The Great Blackout in Bocas del Toro…

The first week of our journey abroad was spent in Panama City, Panama, a sprawling city much like Miami. Glittering high rises and construction cranes can be seen from every street we passed from our Uber into the heart of the city. We stayed for one week in a trendy neighborhood off Via Argentina with an eclectic couple we found on AirBnB. I will be honest and brief about my stay in Panama City. Our time passed without much fanfare and was a tad unmemorable. Aside from our visit to the Panama Canal and going out to Casco Viejo (the historic and former capital of Panama), the city itself felt too similar to a city in the United States.

Panama City

A timelapse of a carrier ship pulling into the Panama Canal.

A street in Casco Viejo with its familiar Spanish architecture. Many buildings are protected historic sites, as the city was the former capital of Panama.
A boardwalk encircling Panama City.
Panama City’s skyline can be seen from Casco Viejo.

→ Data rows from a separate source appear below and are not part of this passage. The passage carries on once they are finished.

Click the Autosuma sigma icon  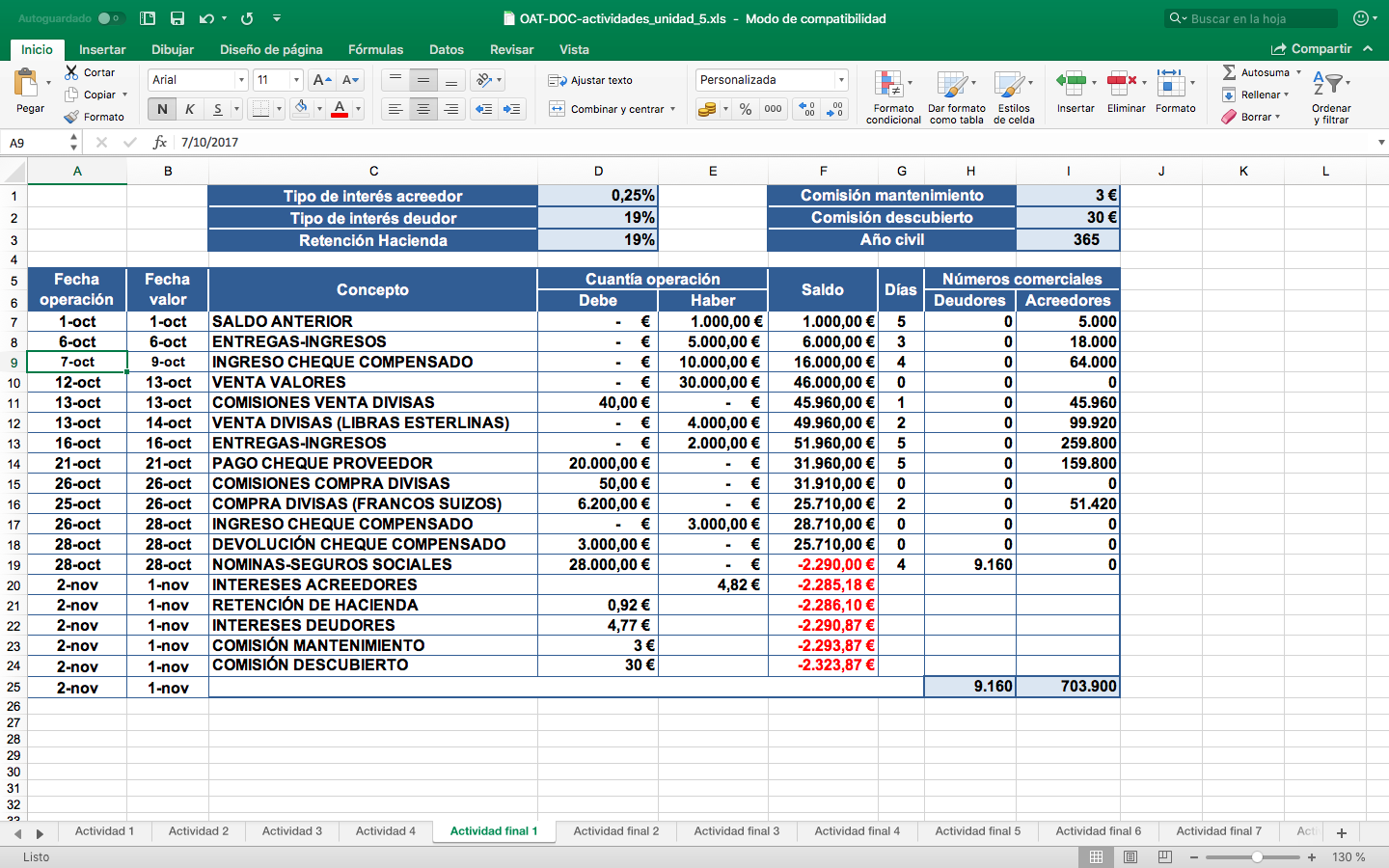click(x=1230, y=72)
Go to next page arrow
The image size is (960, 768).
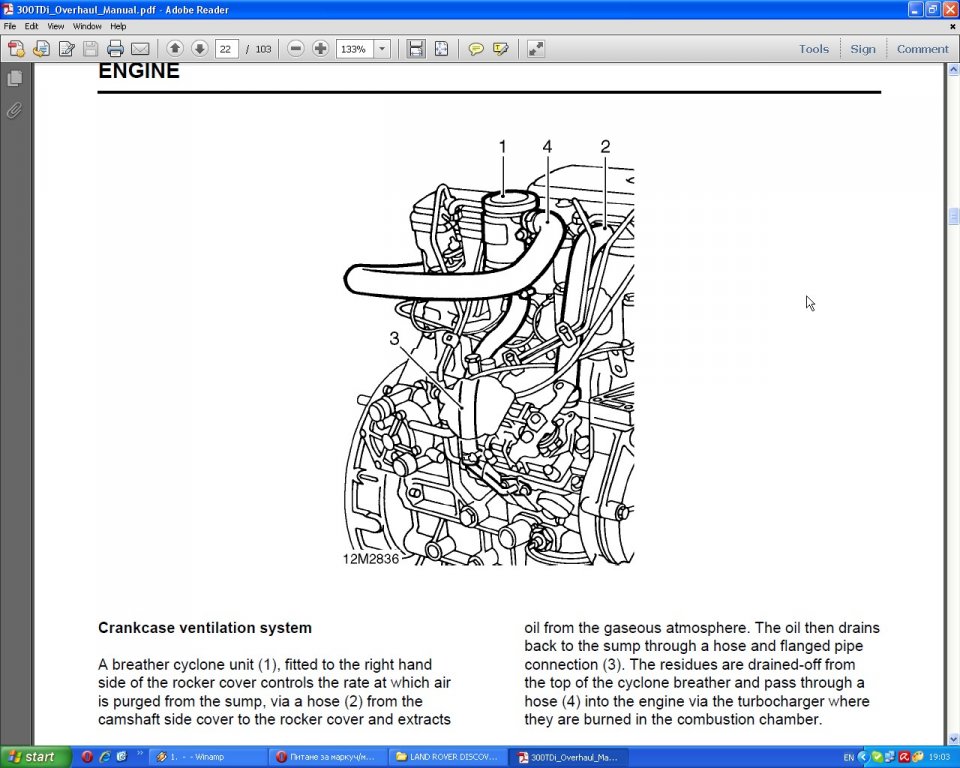(x=199, y=49)
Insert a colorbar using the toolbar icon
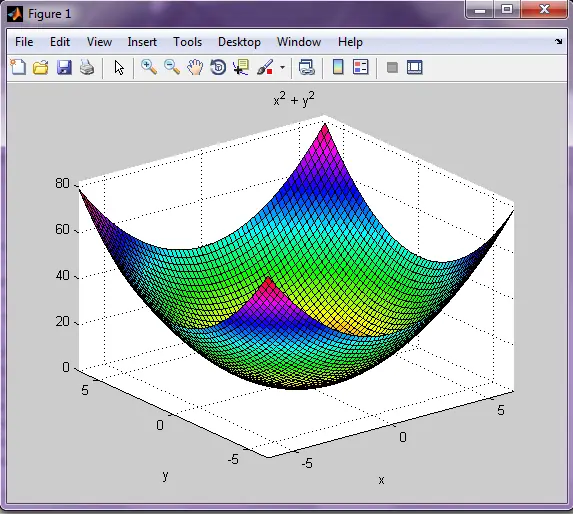Screen dimensions: 573x514 click(x=338, y=67)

Interestingly enough, Pat and I arrived in the country while it was in full swing of its presidential elections. Election buzz followed us everywhere in Panama. Signs, billboards, and smear campaigns were ubiquitous on every street corner or plastered on balconies alongside air-dried clothes. Even when we left Panama City and entered Bocas del Toro (Bocas), a cluster of islands off the Caribbean side of Panama, the election was present, if only scaled back to a local level. Left behind were the giant billboards and politician-led parties in parks. On Colón Island, political campaigns consisted of handing out t-shirts with political leaders’ name emblazoned on the front with a reminder of voting dates on the back, megaphones announcing support for a candidate blaring from trucks, and the occasional parade down the main street for an opposing candidate.

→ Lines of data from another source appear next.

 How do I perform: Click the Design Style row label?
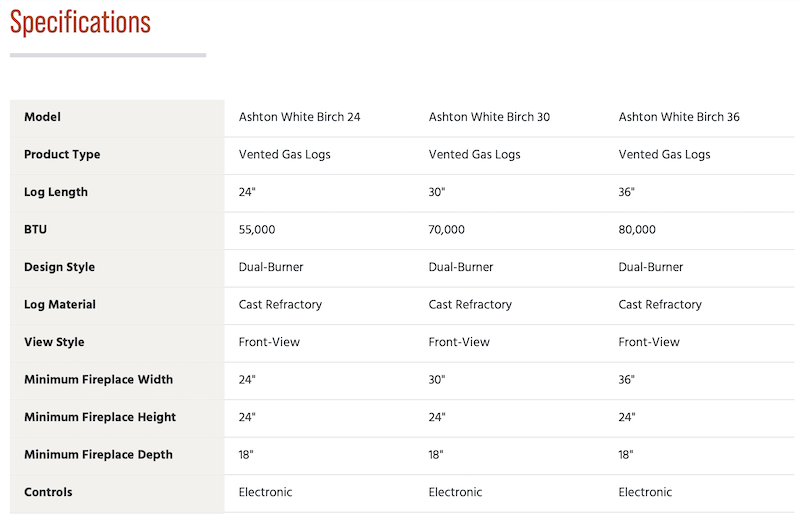coord(60,267)
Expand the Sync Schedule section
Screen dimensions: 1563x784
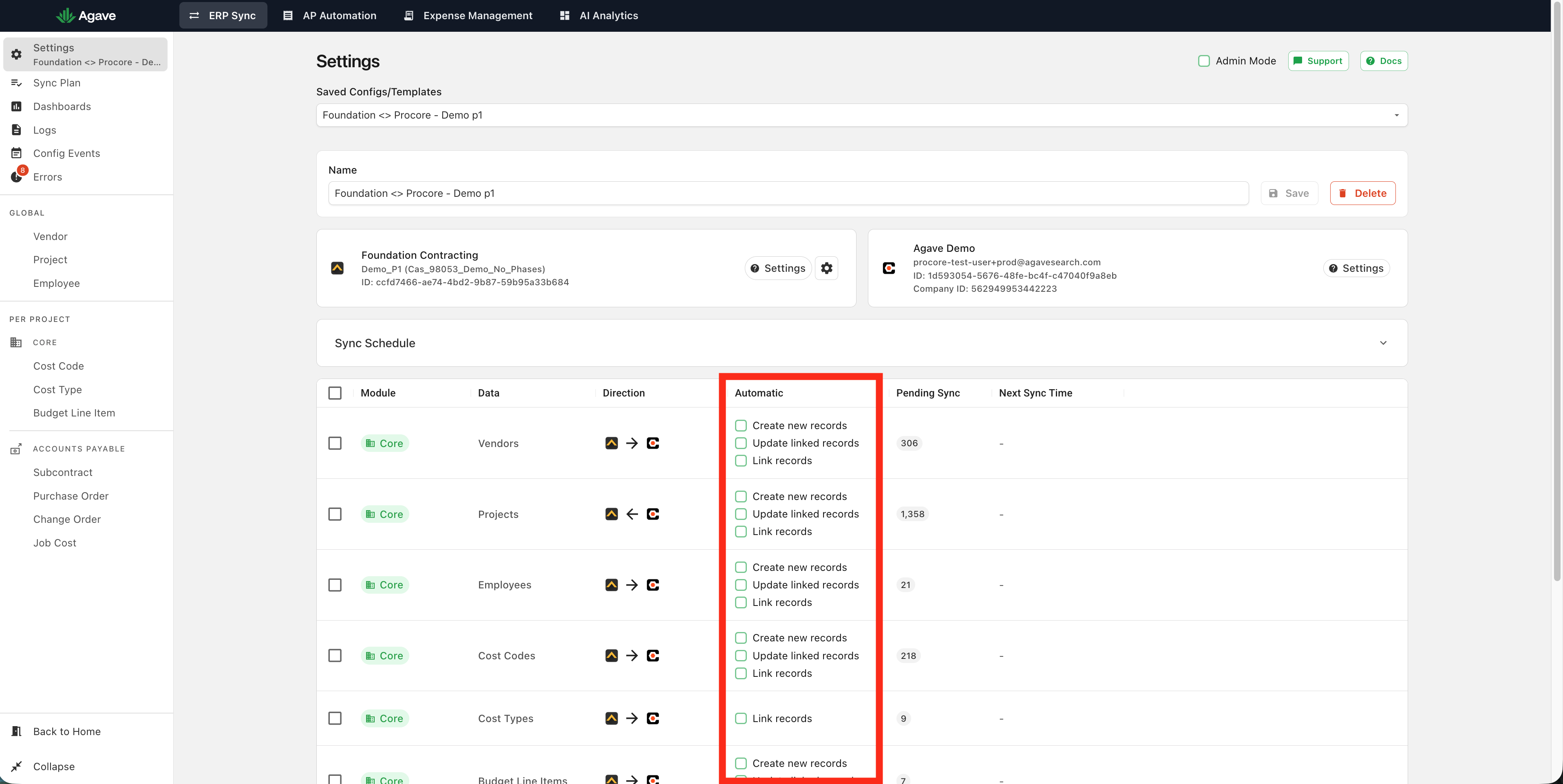(x=1383, y=343)
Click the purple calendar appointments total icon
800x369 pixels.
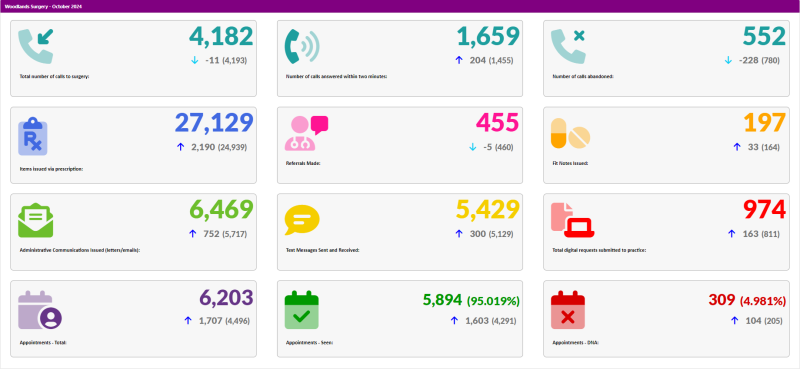(x=40, y=310)
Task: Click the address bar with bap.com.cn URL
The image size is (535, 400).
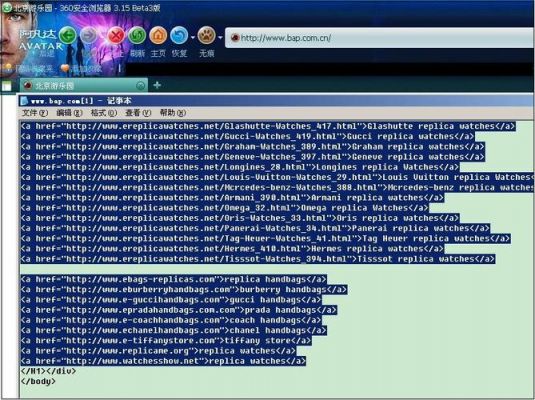Action: tap(379, 38)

View from the many docks in Bocas.
Typical afternoon dish for $2!

We arrived to Bocas via a ten-hour bus ride from Panama City followed by another 30-minute boat ride until we reached the shores of Isla Colón. We passed two pleasant weeks with slow jogs on the golden sands of Playa Bluff, giddy swims in the warm waters of the Gulf, and lazy strolls through streets of Colón Island. We soon realized restaurants were more expensive than advertised on this beautiful island, but the ingredients at supermarkets were fairly cheap. Keeping to our budget of $40 a day for housing, bike rentals, food, we started cooking more meals in our small outdoor kitchen, which we shared with other guests passing through the hostel. Water was not safe to drink on the island, so our budget now included buying large jugs of water too. Gone were the days when I could simply fill a glass of water from the faucet or be instantly cooled by the air conditioning of a chilly room.

The outdoor kitchen at Kalú hostel.
A couple checking into the room beside ours.

Perhaps one of the greatest joys of traveling is to gain a deeper appreciation for one’s home country. By no means is the U.S. perfect, but each discomfort is a reminder of how nice life is back home. However, I still do relish the challenges for they not only are lessons in adaptability, they can also strengthen one’s self-efficacy and can also bring people together.

One night during our second week in Bocas (third week in Panama), Pat and I noticed some odd electrical buzzing while we walked around the town center. Thinking little of it, we enjoyed our Nutella crepe freshly made at a street stand and returned to our hostel. As we sat chatting with a few guests from the hostel, we heard a loud bang and then pop; the power went out. The streetlight right outside our hostel had burned with a great flash and then snuffed out leaving us in total darkness. The hostel owner rushed down with candles and lit them at our tables. Before we could thank him, he had already rushed past us to inspect the street and talk with neighbors. He returned with news that the entire island lost power, not just our neighborhood. I was grateful Pat and I did not linger in the city. We would have had to bike home in complete darkness.

Erika (@erikabacuna) and I listening to her boyfriend strum his guitar during the blackout.

Other guests from the hostel started to stream out of their rooms and join us in the main dining area. Although tired, a musician couple from Costa Rica began performing classic Spanish songs in the dark silence. We all settled into a cozy evening surrounded by strangers joined in unlikely circumstances, city workers arrived in white utility trucks to fix the power outage. We talked about our travels and where everyone was headed to after Bocas; we giggled at nursery rhymes from our home countries; and sometimes we sat in comfortable silence save for the strings of the guitar. Three hours and several cans of Balboas later, the power returned snapping us out of the balmy magic of the night. It is a memory like this that I will return to in old age, chewing on the hazy details as they grow sweeter with time.